:: Extract provided ::
------------------------------
New European cancer figures for 2004 – major efforts needed against the big four killers
There were nearly 2.9 million new cases of cancer and more than 1.7 million cancer deaths in Europe last year, according to new estimates in a report published (Thursday 17 February) in Annals of Oncology. The authors warn that the ageing of the European population means that these figures will continue to rise, even if incidence and mortality rates for specific age groups remain constant.
They also say that it is vital to make a major assault on the four biggest killers – lung, colorectal, breast and stomach cancer – if there is to be quick, significant progress against the burden of the disease.
The report has been produced by Professor Peter Boyle, Director of the International Agency for Research on Cancer (IARC) from Lyon, France and Dr Jacques Ferlay, staff scientist at the Descriptive Epidemiology Unit, IARC.
Close to 3 million new cases a year
They estimated that there were nearly 2.9 million new cases diagnosed in 2004 and over 1.7 million deaths from cancer. Of these, 54% of the new cases (1,534,700) and 56% of deaths (962,600) were among men. The 25 EU countries accounted for 2 million of these new cases and 1.2 million of these deaths .
"It is clear that despite a fall in stomach cancer rates and some progress in screening and treatment, cancer remains an important public health problem throughout Europe", said Professor Boyle.
Lung and colorectal cancers leading cancers overall
Overall, lung cancer was the commonest form of cancer diagnosed (13.2%) and of cancer death (20%). Although colorectal cancer was almost equally common (13%), it represented a smaller proportion of deaths (11.9%).
Breast cancer on the rise, stomach cancer decreasing
Among women, breast cancer was by far the most common, representing 27.4% of all female cases and it was also the biggest killer with nearly 130,000 deaths – 17.4% of the total. One cancer in eight in Europe was breast cancer and this form of cancer represented 7.6% of all cancer deaths. Stomach cancer rates are falling in all countries, but this still accounts for 5.9% of all new cases and 8.1% of all cancer deaths.
The major cancers in men are lung and prostate
In men, lung cancer was the commonest form of cancer, followed by prostate cancer (238,000 new cases, representing 15.5% of cancers diagnosed in men). It is worth noting that prostate cancer was the commonest form of cancer diagnosed in men in 2004 in the European Union.
------------------------------
:: Available data ::

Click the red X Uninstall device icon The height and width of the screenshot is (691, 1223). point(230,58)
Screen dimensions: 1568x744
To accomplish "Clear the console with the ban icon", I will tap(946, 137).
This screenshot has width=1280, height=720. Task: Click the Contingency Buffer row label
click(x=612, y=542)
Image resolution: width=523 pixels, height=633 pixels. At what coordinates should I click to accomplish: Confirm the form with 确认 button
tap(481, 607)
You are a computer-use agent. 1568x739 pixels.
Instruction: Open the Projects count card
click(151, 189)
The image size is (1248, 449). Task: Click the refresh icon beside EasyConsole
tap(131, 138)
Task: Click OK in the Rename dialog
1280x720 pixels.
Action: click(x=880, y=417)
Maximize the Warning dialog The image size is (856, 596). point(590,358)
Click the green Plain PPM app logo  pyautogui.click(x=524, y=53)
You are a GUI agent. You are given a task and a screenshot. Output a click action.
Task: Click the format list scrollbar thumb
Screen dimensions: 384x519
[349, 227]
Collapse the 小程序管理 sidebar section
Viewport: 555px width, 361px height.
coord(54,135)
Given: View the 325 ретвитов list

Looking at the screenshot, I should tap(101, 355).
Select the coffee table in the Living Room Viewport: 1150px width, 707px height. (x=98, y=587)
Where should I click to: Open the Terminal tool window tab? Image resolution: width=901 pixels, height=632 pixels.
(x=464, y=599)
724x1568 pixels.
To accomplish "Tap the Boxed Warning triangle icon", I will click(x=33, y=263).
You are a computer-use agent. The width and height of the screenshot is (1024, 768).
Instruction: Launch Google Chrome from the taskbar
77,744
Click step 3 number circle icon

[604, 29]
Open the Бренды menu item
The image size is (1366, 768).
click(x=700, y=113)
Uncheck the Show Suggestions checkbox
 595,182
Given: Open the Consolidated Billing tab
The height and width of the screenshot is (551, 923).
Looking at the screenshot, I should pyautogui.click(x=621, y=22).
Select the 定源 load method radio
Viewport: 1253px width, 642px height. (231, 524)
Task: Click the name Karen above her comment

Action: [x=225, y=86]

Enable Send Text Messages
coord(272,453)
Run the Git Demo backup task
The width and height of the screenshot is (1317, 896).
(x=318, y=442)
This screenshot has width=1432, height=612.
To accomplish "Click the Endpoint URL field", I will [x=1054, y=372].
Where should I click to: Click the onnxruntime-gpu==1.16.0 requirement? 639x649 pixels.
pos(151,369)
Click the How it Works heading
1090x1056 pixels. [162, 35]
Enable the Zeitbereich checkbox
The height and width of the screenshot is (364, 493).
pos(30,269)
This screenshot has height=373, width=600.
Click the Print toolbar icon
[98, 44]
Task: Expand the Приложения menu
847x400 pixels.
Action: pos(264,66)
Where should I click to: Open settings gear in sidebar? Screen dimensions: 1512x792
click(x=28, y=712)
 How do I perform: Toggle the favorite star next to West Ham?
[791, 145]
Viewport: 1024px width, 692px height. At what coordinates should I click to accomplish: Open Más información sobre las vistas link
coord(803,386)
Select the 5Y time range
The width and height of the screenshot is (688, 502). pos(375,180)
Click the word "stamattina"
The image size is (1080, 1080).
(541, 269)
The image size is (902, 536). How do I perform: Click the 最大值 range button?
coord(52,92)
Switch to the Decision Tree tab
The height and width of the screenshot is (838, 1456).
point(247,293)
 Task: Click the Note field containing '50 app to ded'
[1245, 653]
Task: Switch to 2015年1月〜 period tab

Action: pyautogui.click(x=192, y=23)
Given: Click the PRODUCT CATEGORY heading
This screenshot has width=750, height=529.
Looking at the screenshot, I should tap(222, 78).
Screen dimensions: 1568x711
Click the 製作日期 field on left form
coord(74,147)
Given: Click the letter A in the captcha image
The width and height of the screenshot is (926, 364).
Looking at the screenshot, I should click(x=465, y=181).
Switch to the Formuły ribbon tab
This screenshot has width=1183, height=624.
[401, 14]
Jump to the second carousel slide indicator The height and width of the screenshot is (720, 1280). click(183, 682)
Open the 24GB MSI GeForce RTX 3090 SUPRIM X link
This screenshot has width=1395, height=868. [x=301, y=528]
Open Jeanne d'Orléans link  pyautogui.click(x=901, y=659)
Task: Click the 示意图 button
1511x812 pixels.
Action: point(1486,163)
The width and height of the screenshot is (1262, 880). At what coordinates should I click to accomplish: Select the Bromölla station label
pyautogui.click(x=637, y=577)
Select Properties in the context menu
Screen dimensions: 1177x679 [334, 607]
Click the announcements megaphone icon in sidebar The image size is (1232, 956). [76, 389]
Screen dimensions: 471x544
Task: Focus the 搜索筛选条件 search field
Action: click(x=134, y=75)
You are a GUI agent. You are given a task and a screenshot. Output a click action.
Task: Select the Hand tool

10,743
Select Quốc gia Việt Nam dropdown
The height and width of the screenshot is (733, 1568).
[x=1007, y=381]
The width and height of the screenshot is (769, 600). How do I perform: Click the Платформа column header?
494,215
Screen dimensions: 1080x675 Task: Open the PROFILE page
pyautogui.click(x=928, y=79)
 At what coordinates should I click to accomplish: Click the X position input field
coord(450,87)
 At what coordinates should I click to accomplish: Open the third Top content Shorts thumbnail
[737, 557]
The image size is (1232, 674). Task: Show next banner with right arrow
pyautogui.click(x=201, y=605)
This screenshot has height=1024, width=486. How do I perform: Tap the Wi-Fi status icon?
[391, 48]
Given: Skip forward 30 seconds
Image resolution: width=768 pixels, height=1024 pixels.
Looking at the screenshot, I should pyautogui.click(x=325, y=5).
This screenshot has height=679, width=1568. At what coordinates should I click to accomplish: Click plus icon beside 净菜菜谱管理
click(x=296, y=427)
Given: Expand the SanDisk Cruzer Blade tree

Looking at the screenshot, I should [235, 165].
------------------------------
:: Instructions for the task ::
In one to three sentences, explain why the report on 2004 European cancer figures expects the numbers of new cases and deaths to keep rising even if rates for specific age groups stay constant.

:: Exercise output ::
The authors attribute the expected rise to the ageing of the European population. Because of this ageing, they warn that the number of cases and deaths will continue to rise even if incidence and mortality rates for specific age groups remain constant.